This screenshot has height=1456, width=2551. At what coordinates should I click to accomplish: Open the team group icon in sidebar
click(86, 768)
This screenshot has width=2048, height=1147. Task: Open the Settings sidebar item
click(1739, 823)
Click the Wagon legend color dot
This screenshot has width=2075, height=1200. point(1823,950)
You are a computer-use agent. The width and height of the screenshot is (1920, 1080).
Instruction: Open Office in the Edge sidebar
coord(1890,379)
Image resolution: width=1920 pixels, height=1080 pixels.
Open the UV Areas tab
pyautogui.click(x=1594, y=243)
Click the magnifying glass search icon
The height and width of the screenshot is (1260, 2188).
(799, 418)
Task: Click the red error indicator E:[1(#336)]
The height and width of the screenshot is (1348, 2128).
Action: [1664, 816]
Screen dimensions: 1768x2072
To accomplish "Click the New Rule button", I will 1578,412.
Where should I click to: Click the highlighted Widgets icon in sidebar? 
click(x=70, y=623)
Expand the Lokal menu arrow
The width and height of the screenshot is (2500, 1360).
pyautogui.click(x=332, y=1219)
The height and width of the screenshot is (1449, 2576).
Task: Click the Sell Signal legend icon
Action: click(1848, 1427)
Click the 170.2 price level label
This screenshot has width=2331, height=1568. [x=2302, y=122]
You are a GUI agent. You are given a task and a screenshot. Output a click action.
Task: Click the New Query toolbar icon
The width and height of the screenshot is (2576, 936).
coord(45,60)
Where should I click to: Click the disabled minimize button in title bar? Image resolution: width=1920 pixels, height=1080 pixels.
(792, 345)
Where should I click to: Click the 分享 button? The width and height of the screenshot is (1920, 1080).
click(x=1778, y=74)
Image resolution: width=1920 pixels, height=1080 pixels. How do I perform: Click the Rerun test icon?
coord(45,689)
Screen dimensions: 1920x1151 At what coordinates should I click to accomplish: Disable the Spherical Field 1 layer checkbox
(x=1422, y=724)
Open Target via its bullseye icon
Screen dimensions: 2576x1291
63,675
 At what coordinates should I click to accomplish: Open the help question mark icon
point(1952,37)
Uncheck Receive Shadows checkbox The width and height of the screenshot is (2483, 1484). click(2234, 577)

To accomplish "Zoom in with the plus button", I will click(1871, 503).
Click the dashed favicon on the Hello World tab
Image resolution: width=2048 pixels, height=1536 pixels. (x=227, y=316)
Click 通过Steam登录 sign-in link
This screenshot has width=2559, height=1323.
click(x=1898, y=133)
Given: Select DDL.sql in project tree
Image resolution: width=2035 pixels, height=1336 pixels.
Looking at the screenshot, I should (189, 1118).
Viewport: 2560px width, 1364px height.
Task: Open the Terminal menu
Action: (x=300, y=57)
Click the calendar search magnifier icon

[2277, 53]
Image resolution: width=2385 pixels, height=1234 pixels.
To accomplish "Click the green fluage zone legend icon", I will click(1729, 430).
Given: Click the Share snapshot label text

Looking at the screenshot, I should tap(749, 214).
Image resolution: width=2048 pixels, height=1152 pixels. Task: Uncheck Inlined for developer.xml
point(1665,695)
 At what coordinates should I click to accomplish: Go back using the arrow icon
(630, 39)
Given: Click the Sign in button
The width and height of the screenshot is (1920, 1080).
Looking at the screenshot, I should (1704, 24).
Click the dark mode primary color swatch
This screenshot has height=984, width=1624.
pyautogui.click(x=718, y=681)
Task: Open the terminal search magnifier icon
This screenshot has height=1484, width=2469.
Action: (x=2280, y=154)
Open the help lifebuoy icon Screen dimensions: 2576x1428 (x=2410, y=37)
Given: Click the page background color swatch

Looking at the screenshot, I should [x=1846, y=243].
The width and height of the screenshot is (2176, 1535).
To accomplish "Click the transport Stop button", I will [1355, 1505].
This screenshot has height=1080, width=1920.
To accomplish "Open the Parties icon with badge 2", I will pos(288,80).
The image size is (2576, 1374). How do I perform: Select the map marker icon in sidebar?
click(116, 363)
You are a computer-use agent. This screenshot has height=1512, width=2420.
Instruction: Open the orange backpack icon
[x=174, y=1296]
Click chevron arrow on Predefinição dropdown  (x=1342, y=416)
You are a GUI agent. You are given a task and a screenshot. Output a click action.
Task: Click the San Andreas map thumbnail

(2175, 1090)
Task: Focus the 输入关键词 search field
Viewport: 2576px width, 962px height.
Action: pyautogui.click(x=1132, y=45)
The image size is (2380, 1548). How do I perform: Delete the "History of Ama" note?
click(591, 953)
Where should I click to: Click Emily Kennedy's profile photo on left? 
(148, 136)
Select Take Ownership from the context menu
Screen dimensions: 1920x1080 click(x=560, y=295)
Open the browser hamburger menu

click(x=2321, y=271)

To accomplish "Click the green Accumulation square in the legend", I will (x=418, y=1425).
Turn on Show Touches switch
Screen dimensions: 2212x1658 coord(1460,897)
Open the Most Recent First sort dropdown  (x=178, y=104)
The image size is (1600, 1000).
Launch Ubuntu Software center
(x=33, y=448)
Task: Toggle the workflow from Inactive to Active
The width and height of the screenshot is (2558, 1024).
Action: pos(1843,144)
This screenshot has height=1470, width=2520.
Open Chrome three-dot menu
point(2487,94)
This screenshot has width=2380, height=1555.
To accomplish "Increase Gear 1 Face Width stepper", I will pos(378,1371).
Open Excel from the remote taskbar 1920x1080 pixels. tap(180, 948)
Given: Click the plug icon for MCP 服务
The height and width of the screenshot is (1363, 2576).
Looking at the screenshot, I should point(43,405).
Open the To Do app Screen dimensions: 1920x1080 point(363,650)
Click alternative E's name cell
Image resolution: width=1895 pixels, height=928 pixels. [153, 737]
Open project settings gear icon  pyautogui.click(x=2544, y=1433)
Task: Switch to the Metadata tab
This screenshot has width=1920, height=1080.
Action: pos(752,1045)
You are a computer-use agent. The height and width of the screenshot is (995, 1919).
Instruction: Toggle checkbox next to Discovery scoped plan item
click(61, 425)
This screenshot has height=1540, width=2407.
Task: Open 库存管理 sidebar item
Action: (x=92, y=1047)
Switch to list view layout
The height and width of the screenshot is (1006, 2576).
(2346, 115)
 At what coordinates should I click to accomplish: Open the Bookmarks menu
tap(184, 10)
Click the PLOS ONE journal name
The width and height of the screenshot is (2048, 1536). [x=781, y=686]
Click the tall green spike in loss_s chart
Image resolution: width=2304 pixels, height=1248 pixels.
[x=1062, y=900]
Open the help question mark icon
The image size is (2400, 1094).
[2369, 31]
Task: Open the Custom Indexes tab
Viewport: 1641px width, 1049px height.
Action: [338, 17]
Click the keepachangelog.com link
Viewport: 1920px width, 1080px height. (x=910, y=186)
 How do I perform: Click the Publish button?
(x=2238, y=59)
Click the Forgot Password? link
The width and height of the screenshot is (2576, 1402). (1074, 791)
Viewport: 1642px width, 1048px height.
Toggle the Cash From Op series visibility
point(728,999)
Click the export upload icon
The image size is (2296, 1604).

------------

TO DO: Lines above containing "project": how many? Reply with the number only.

OUTPUT FOR THIS TASK: 2